[Work task]: Report each line from the records where the string "Given" turns up.

[Collected data entries]
——

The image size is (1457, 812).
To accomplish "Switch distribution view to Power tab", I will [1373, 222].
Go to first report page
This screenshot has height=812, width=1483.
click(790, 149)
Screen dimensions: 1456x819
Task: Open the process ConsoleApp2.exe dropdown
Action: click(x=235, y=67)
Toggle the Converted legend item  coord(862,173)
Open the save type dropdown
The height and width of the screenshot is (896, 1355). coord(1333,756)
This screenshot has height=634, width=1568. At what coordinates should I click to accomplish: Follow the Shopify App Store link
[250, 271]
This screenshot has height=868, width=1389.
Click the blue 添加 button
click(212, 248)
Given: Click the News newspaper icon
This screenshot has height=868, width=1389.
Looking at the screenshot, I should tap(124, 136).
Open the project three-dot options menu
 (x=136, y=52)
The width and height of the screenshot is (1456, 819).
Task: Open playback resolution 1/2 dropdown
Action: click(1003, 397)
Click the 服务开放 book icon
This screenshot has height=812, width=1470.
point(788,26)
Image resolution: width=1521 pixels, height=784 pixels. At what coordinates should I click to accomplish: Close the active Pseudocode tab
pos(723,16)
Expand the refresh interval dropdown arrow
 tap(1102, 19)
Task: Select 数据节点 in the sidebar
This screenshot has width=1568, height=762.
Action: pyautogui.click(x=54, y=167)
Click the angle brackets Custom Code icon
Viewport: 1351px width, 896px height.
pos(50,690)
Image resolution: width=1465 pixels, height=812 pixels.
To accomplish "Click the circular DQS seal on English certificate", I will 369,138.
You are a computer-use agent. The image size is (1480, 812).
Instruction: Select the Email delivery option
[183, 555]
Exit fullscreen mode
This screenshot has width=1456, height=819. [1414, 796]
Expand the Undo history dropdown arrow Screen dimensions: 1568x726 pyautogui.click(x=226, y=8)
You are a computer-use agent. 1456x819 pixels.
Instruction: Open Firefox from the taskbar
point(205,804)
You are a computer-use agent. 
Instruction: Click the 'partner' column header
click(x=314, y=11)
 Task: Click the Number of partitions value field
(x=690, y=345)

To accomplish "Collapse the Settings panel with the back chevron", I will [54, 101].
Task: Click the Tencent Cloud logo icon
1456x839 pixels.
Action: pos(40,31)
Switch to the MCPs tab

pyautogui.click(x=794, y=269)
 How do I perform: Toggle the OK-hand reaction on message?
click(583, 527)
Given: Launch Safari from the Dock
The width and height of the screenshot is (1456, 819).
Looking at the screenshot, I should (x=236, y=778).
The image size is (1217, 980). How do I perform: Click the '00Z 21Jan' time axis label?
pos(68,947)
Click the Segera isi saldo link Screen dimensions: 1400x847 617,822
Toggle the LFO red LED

——

[Reply to the task]:
Given: Click the News newspaper icon
Given: Launch Safari from the Dock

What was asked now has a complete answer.